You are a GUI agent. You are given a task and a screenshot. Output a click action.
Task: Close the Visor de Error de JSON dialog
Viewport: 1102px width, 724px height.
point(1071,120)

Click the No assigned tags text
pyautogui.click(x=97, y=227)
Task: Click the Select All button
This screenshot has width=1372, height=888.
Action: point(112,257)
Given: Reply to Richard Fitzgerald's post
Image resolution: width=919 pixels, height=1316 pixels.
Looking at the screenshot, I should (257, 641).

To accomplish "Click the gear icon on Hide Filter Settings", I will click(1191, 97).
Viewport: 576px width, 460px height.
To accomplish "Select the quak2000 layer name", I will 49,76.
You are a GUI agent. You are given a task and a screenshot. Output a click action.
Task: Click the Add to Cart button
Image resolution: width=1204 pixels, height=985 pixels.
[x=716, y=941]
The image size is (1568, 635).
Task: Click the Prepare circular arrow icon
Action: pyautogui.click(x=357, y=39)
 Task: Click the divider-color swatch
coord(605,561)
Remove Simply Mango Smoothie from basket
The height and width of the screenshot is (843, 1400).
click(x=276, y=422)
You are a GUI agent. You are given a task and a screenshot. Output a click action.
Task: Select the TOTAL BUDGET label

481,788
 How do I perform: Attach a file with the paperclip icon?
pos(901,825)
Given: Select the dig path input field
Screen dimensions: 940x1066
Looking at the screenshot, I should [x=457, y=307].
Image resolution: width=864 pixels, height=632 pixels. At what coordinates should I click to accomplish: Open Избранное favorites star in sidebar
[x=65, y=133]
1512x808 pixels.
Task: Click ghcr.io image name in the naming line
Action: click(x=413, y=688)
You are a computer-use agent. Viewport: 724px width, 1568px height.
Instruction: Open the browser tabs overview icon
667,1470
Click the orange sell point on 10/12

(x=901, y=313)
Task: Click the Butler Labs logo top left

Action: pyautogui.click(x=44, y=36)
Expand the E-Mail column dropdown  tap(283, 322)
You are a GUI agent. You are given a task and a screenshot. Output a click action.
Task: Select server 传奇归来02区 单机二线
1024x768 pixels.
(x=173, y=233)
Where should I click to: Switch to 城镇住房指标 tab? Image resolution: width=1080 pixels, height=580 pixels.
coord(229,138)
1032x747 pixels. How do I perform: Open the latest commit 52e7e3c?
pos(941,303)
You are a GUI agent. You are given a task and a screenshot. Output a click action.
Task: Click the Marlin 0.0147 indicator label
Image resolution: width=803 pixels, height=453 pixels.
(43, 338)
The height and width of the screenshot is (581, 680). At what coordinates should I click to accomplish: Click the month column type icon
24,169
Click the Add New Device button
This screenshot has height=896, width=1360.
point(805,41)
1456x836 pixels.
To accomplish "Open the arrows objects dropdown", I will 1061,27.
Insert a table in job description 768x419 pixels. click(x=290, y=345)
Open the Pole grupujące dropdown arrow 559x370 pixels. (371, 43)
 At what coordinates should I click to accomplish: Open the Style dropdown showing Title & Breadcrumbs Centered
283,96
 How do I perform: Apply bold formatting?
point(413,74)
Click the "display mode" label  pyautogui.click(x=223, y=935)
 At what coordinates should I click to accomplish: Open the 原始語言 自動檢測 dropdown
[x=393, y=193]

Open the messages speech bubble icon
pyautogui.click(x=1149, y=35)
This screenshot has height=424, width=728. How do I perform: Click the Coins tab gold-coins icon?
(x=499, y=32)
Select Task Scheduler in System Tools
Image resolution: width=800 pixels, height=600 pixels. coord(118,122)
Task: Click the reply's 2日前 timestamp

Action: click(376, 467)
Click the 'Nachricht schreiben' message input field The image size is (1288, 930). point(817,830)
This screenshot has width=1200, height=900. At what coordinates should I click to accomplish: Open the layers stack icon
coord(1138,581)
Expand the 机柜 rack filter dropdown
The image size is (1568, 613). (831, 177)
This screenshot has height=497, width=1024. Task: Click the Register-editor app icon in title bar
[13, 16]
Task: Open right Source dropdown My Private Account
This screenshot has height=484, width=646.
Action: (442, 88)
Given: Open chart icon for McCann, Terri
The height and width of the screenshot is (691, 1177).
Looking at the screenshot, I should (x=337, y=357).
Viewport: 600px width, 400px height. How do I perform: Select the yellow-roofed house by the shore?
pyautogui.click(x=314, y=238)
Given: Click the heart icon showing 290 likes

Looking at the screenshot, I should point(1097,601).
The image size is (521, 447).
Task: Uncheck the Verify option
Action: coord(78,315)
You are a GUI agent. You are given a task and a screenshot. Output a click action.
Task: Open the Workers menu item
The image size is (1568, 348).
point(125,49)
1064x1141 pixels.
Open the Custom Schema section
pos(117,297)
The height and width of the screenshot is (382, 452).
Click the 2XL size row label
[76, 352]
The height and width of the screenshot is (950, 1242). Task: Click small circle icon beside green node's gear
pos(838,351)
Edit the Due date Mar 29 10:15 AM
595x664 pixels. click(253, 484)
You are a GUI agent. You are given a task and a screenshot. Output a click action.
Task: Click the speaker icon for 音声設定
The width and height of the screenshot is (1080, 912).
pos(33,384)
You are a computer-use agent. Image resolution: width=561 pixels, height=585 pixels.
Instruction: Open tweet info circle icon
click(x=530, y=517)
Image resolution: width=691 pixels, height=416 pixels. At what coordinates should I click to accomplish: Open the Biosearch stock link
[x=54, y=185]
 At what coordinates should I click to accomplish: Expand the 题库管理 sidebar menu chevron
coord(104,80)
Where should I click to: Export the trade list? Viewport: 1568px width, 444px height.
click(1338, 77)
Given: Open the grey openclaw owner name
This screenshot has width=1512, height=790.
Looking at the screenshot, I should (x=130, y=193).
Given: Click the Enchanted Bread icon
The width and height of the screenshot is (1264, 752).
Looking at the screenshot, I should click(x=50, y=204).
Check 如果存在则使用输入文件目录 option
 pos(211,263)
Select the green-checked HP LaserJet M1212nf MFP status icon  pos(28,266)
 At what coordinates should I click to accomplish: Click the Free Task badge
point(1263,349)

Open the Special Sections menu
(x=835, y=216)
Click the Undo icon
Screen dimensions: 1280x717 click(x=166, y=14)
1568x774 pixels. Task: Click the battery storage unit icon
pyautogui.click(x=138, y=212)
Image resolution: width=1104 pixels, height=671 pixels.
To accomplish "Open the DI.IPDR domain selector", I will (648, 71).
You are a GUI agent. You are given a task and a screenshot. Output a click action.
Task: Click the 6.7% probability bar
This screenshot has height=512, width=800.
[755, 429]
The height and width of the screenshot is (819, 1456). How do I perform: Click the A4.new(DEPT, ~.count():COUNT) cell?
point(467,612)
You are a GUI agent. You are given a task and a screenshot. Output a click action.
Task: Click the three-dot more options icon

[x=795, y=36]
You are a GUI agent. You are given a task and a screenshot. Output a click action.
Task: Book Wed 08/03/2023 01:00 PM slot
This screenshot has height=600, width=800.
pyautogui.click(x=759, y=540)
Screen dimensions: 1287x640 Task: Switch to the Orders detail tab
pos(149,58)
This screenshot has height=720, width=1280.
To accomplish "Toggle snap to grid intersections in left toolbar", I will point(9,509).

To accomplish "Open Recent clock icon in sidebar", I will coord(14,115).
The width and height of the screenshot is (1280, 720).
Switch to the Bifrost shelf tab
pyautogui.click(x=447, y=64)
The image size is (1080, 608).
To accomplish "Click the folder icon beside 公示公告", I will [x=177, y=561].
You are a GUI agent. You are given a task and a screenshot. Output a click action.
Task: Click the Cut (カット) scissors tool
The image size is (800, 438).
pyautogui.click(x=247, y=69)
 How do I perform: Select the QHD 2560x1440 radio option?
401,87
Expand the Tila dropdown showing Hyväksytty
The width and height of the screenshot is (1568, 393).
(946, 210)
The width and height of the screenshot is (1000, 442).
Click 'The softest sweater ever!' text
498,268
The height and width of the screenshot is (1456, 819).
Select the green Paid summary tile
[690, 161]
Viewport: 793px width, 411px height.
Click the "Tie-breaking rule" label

*Problem to solve:* Everything above from the line containing "Instruction: Open the" down to the line containing "Expand the E-Mail" should be copied exactly, both end lines included, and nothing else.

*Answer to the exercise:*
Instruction: Open the browser tabs overview icon
667,1470
Click the orange sell point on 10/12

(x=901, y=313)
Task: Click the Butler Labs logo top left

Action: pyautogui.click(x=44, y=36)
Expand the E-Mail column dropdown  tap(283, 322)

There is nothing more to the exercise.